Text excerpt:
Advances in medical technology have given clinicians ways find the genetic cause of disease and, in some cases, precisely match a drug to the precise needs of a patient. But one of the most significant advances in medical care is something that patients might take for granted, something that was not initially developed with medical applications in mind — the smartphone, which is a large contributor to the digital transformation of healthcare.
It’s clear that patients are turning to the Internet as their first source of health information, and many people access this information via a mobile device. But physicians also find their smartphones useful in the examining room. Merck Manuals surveyed 220 family physicians to gauge their thoughts on the use of mobile technology in the setting of the medical practice. The survey found that 73 percent of physicians who responded consider themselves tech savvy. And 66 percent of doctors use a mobile device to call up medical information over the course of their professional day.
Physicians are also using their smartphones in different ways. About 56 percent of survey respondents said that they are more likely to go over medical information together. More than one-fourth of respondents said that mobile technology makes medical appointments more efficient. Physicians use smartphones to inform patients of a diagnosis or treatment plans, explain and illustrate medical information to patients, and to send information to patients directly.

Dataset section:
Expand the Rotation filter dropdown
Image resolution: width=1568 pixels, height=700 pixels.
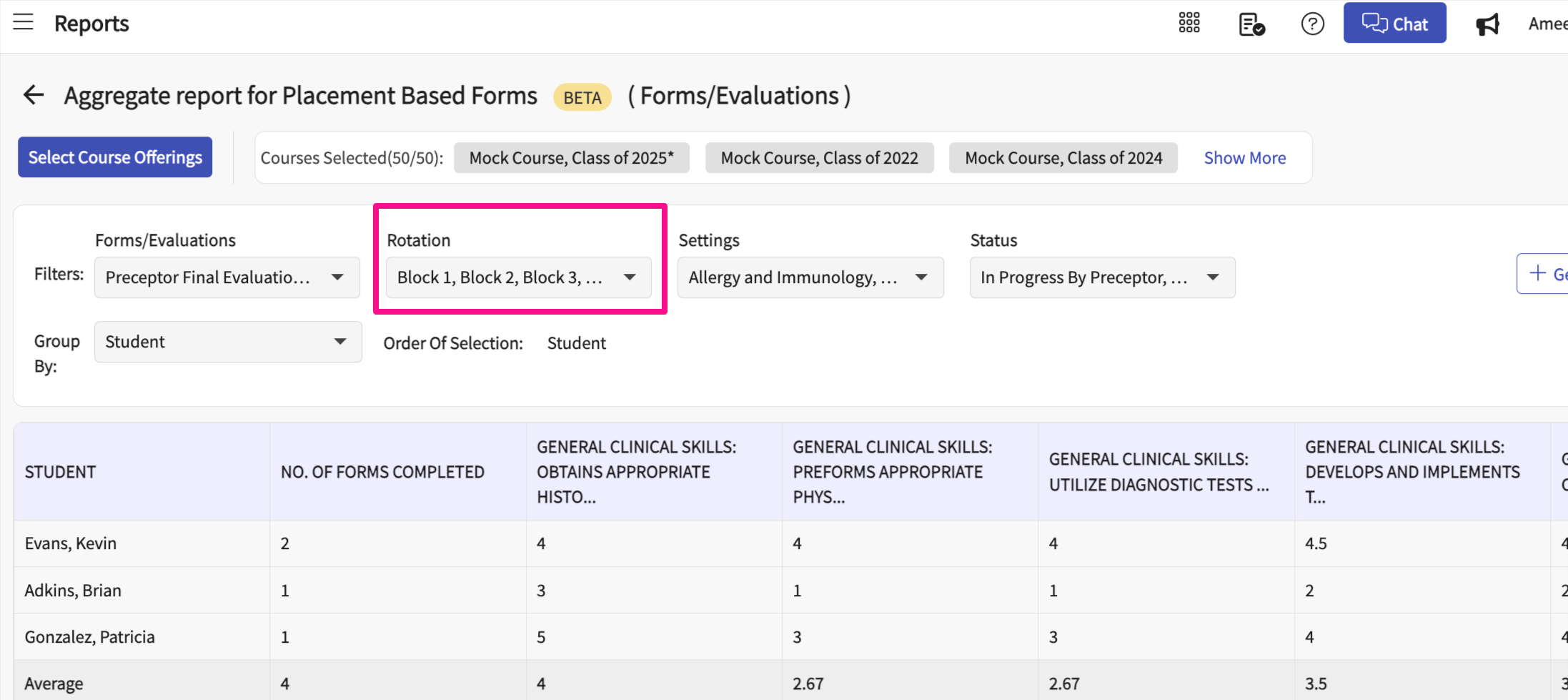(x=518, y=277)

Task details:
List every figure given as a percentage in the article on smartphones in healthcare. The lines are not needed for what comes next.

Task solution:
73 percent, 66 percent, 56 percent